The deadline for the Academic Writing Centre’s competition for academic writing is fast approaching. The prize is an Apple iPad2. So, it’s time to get writing.
The AWC aims to facilitate students in writing better essays. Their core service is one-on-one help with academic writing which is staffed by tutors who are currently pursuing postgraduate degrees in NUI Galway. The manager of the AWC, Dr Irina Ruppo Malone, says that the tutors “help students of various disciplines to become more confident and proficient writers.”
The centre runs projects to promote good writing, to highlight what academic writing can achieve in terms of style and quality, and to demonstrate its application beyond the world of academia. On its website, tutors review books on academic writing – in Irish and English – in the ‘Book of the Month’ slot.

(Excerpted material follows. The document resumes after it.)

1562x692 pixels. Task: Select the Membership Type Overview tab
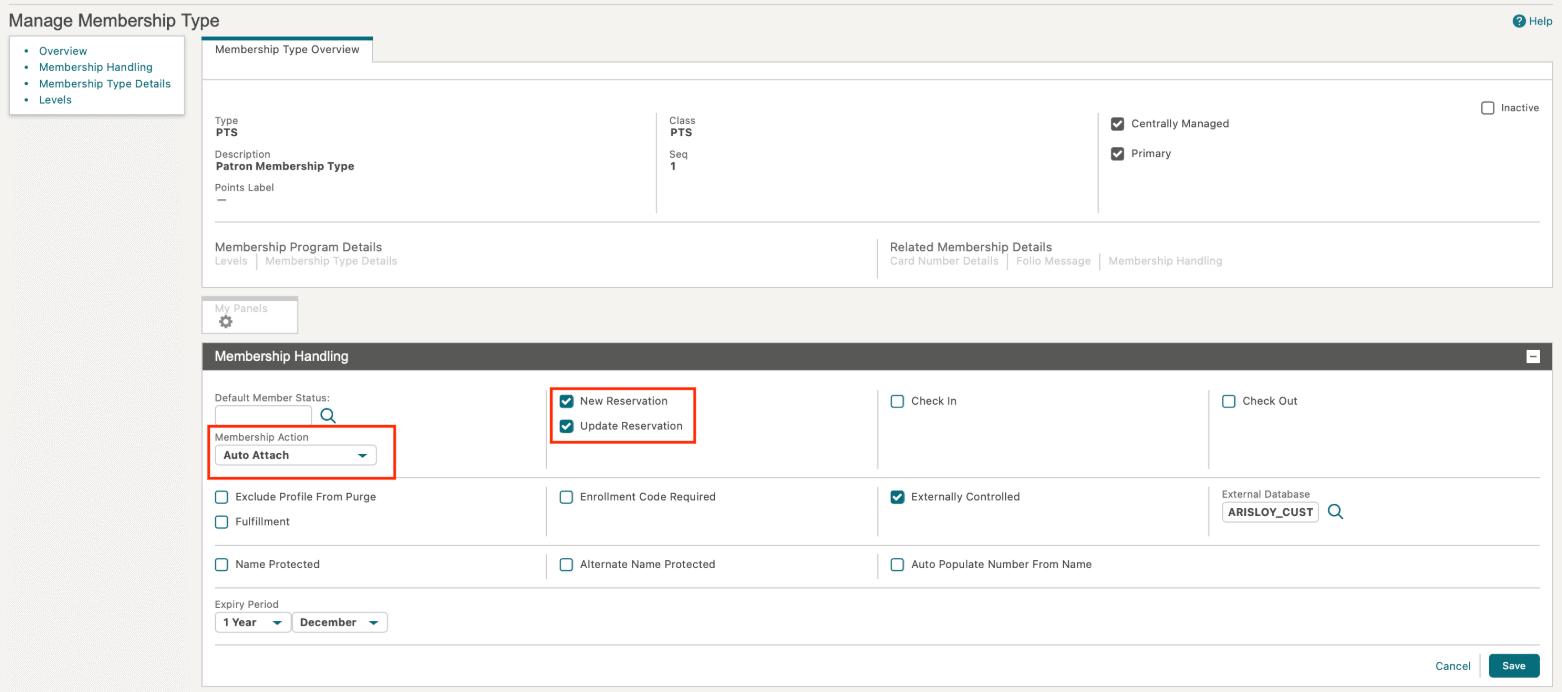(286, 47)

Their website also publishes faculty recommendations illustrating specific writing ‘etiquette’ demanded across individual disciplines. Feature of the Month focuses on academic articles, or examples of writing; journalistic vs. academic writing, for example. Ruppo Malone says the competition is seen as “a method of self-expression and a chance to take a developed skill to another level”. The variety of topics set by the AWC allows students to show off in the same way that debating is a platform for verbal dexterity.

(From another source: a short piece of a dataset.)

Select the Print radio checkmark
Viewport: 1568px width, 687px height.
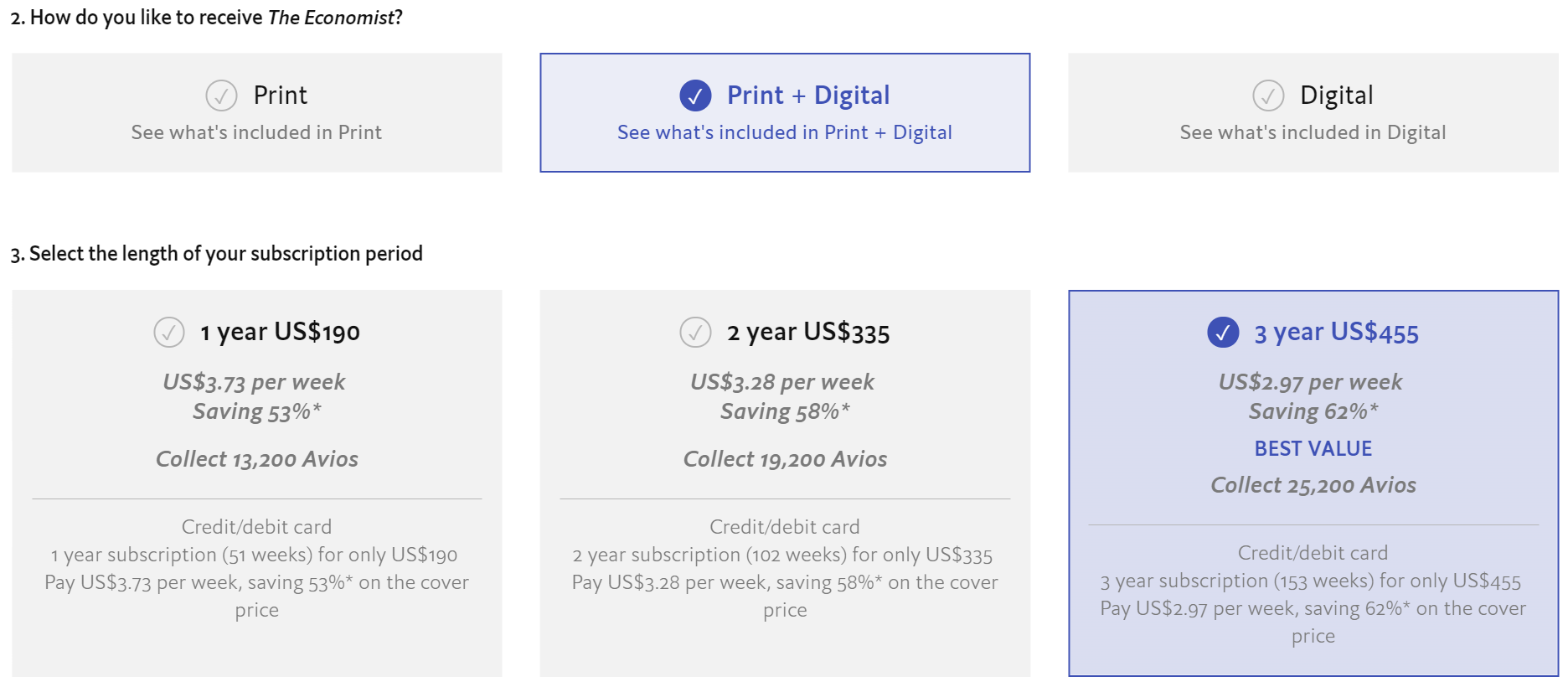click(x=221, y=96)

Dr Ruppo Malone emphasises the fact that the Centre’s writing competition is open to students from all faculties in the University.
The rules are as follows:
- The competition is open to undergraduates only.
- Course work may not be submitted.
- Satirical or jocular work is encouraged.
- The Harvard System of referencing must be used, and the piece must include citations from one or two published sources available at the James Hardiman Library (including databases).
- The entry may be no longer than 500 words, and must address one of the topics listed below:
1. Given that many people in what we call ‘first world’ countries have easy, and often instant, access to information via the internet, what should education look like? Is there still an argument to be made for the memorisation and rote learning that often occurs?
2. Should governments fund programmes for space exploration?
3. Is social networking an anti-social phenomenon? If this is the case, is it a negative development? If this is not the case, what is the actual impact of social networking on society? You are encouraged to ask further questions and develop an original argument along this line of enquiry.
4. Identify a commonly held perception and explain why it is incorrect. The following are examples of such perceptions: ‘votes for women was a great cause with a positive outcome’; ‘everyone has a right to education’; ‘one must distinguish between dreams and reality’; ‘homicide is not civilized behaviour’; ‘modern life owes a debt of gratitude to Thomas Edison’s inventions ; ‘we cannot escape the burden of the past’. Any commonly held perception in any field is acceptable. However, your piece may not contain anything libellous.